# 35K best laptop any brand



## AKP (May 10, 2012)

30-35k less than 37k
any size screen

have liking towards hp,lenovo but anything will do. should luk gud..

web, gaming

portable

flexible to buying online without seeing product
games like gta,cs,fifa,nfs etc..

all othr specs can be anything.

posting frm mobile, hence cnt copy-paste da questionare.


i3 , 1gb nvidia gt 540, 4gb ram...this is what i need in da lap...okay if an ati equivalent card is there..


----------



## thetechfreak (May 10, 2012)

why you make double threads?


get Acer Aspire 5755G. Pretty much the bang for buck laptop for your budget


----------



## dashing.sujay (May 10, 2012)

Don't create multiple threads and please don't use sms lingo.


----------



## AKP (May 11, 2012)

Sorry for making multiple threads. i was using a phone to browse yesterday. it said error when i tried to create threads, but the threads were created.

is acer the only option? i was thnking of len y/z series or hp or asus..

also please specify the price/laptop listing i'll be buying online.


----------



## a2mn2002 (May 11, 2012)

What about Acer TimelineX 4830TG ?


----------



## AKP (May 11, 2012)

@^^I need a 1 gb gfx card

HP Laptop Is this card equivalent to 540m?


----------



## thetechfreak (May 11, 2012)

AKP said:


> @^^I need a 1 gb gfx card
> 
> HP Laptop Is this card equivalent to 540m?



No its not equivalent.
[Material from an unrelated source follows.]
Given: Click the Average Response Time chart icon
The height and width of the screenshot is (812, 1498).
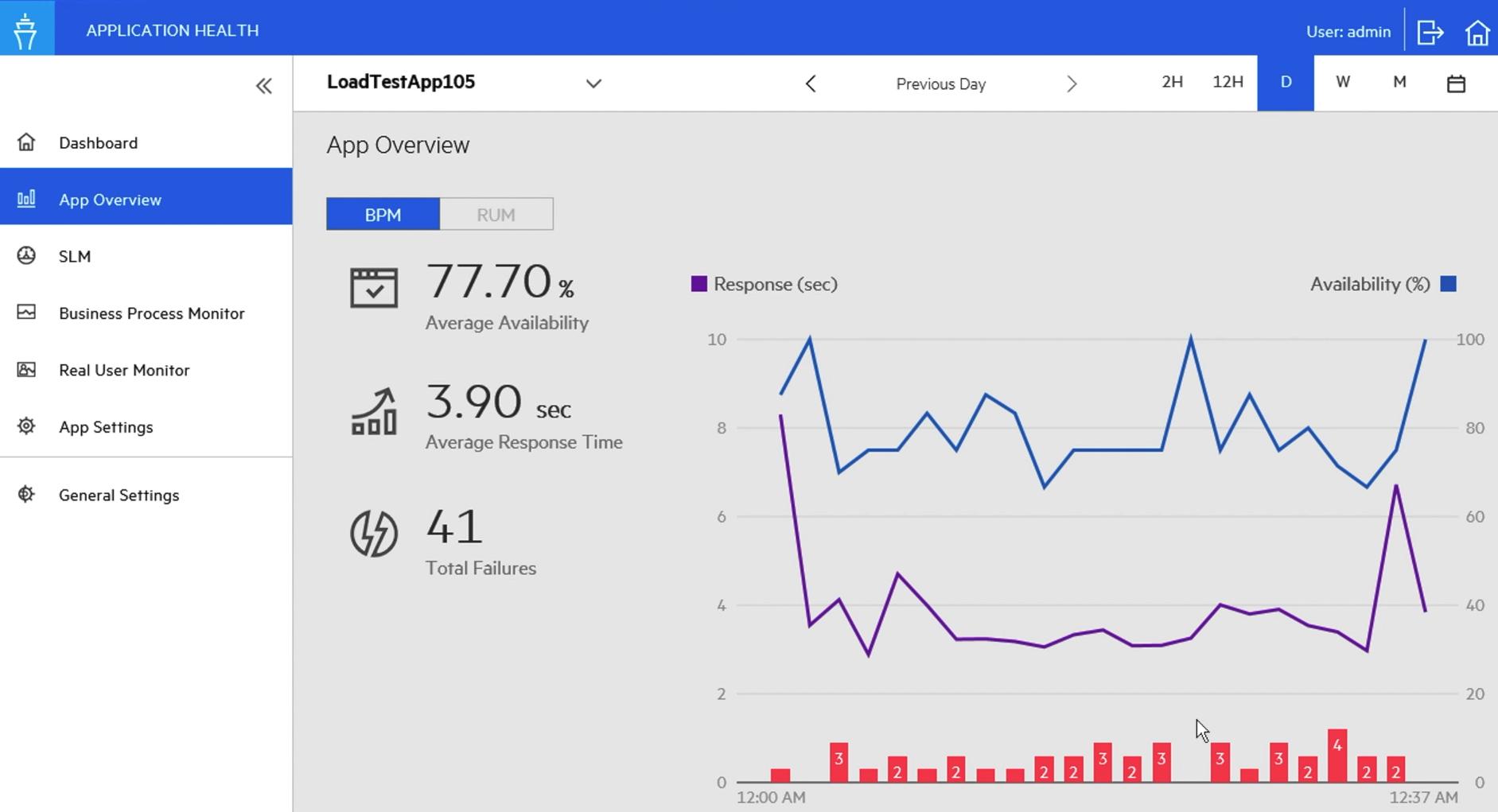Looking at the screenshot, I should pos(373,411).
The card on that lappy is a low-end one.


----------



## coderunknown (May 12, 2012)

6470 is not even half powerful as 540. you'll need a HD66XX gpu or GT630.


----------



## aroraanant (May 12, 2012)

I think this is the best option in your budget:
Asus X53SC-SX492D


----------



## AKP (May 14, 2012)

Thnks!!

one more doubt,  how is gt610m and gt630? i couldn't find much info on 610m online.
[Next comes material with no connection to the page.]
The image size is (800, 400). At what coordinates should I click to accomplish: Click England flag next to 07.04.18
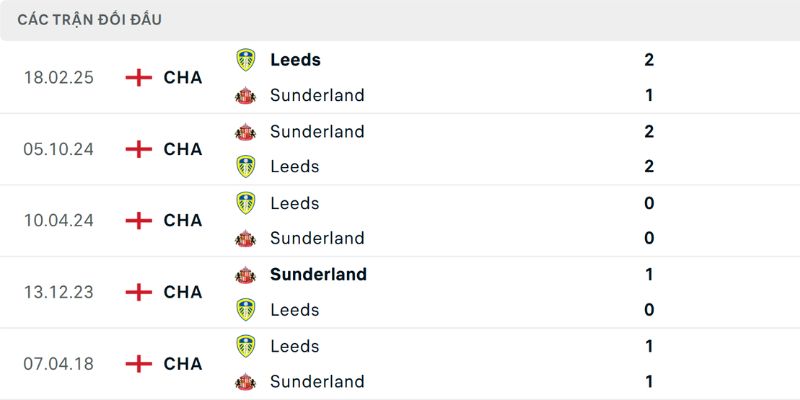[x=138, y=363]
i blv gt520>gt520m> 520mx >> 540m.

Where will the 6xx stand among these? i read that 610m better than 520's.can anyone confirm that?

hw better is 540 from the 610 and 610 from the 520?


another question.
what does the amount of ram in gfx card signify? hw is it important? i read it dosen't improve performance.why/why not?

thank you.
i'd be buying the acer5755g / asus k53sd this week based on your answers.

if asus is not much poor than acer performance vise i'm planning to choose asus.

also which is better by how much.
acer i3-2.2ghz,1gb gt540m/ asus i3-2.3ghz,2gb gt610m.

which one would you choose considering the brands along with the config.


----------



## Monk (May 14, 2012)

> one more doubt, how is gt610m and gt630? i couldn't find much info on 610m online.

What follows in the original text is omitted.